▶ [Instructions for the task] Please repeat exactly the lines below from the one containing "For every named" down to the one containing "View all posts (951, 791)", both included, and nothing else.

(Available data Opens)

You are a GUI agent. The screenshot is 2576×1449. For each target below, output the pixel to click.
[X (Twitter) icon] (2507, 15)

(Available data Closes)
(Available data Opens)

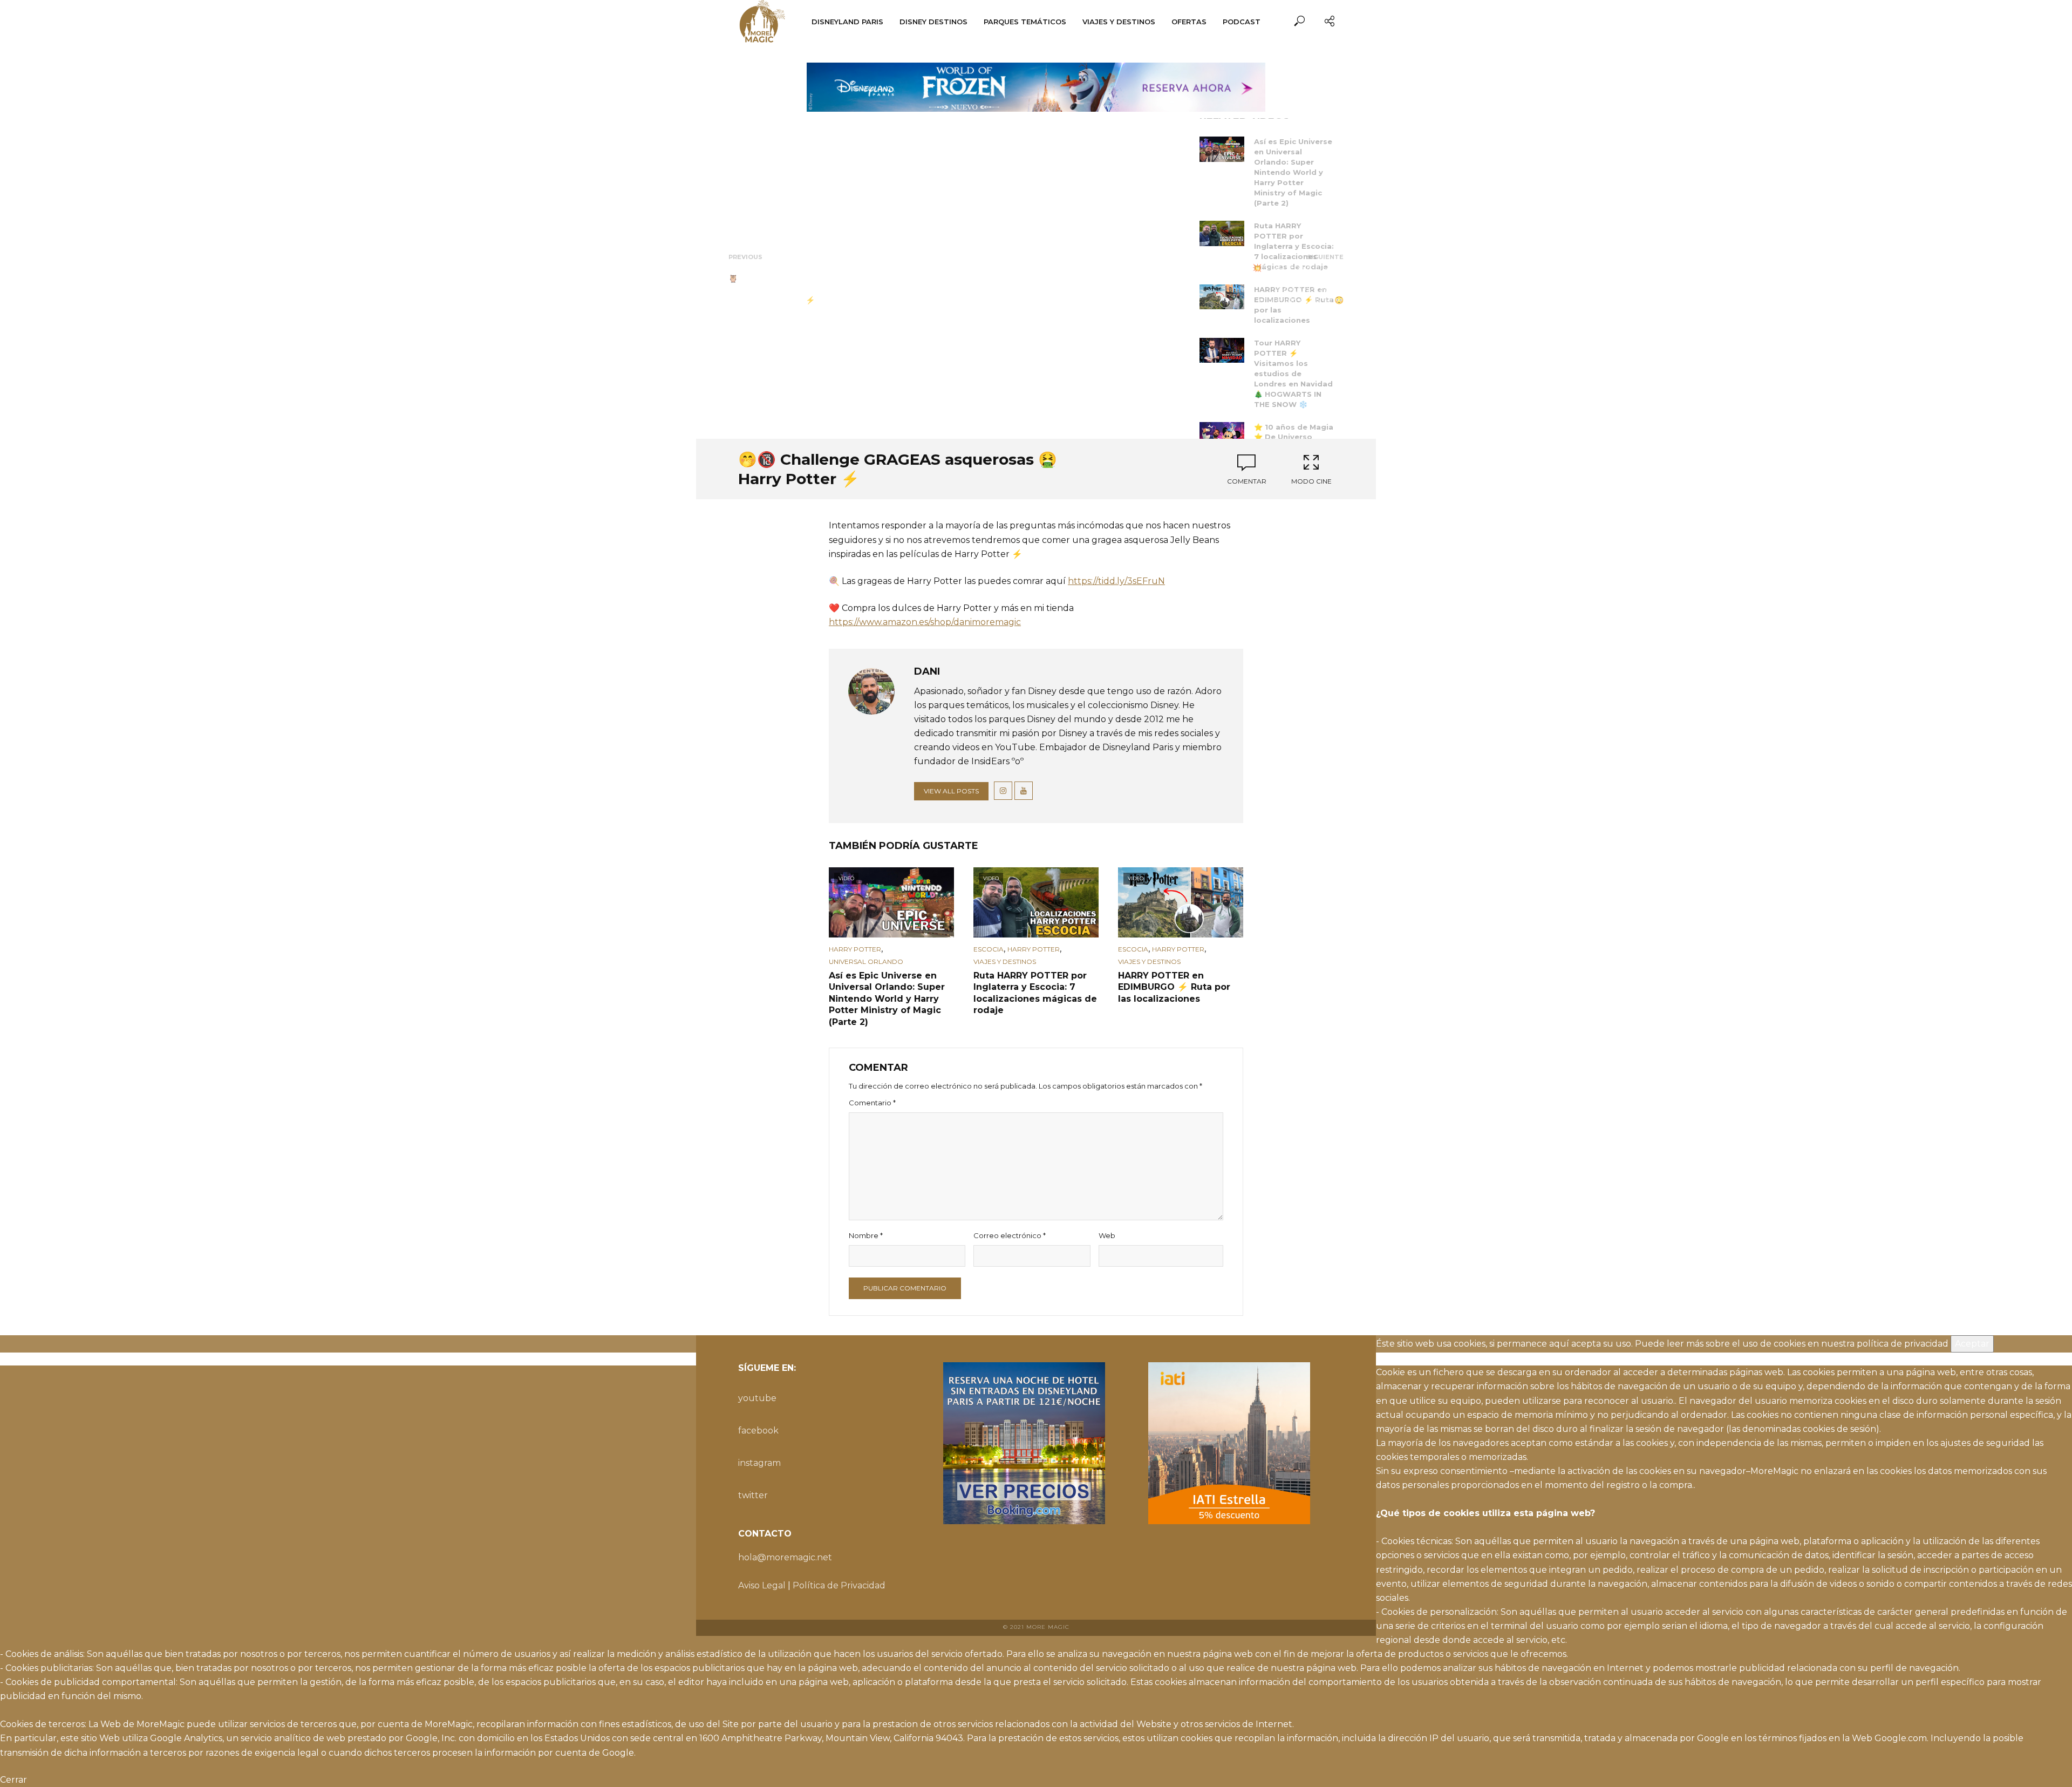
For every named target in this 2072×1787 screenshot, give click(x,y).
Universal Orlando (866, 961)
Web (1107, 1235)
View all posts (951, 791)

(Available data Closes)

▶ [Exercise response]
For every named target in this 2072×1787 screenshot, give click(x,y).
Universal Orlando (866, 961)
Web (1107, 1235)
View all posts (951, 791)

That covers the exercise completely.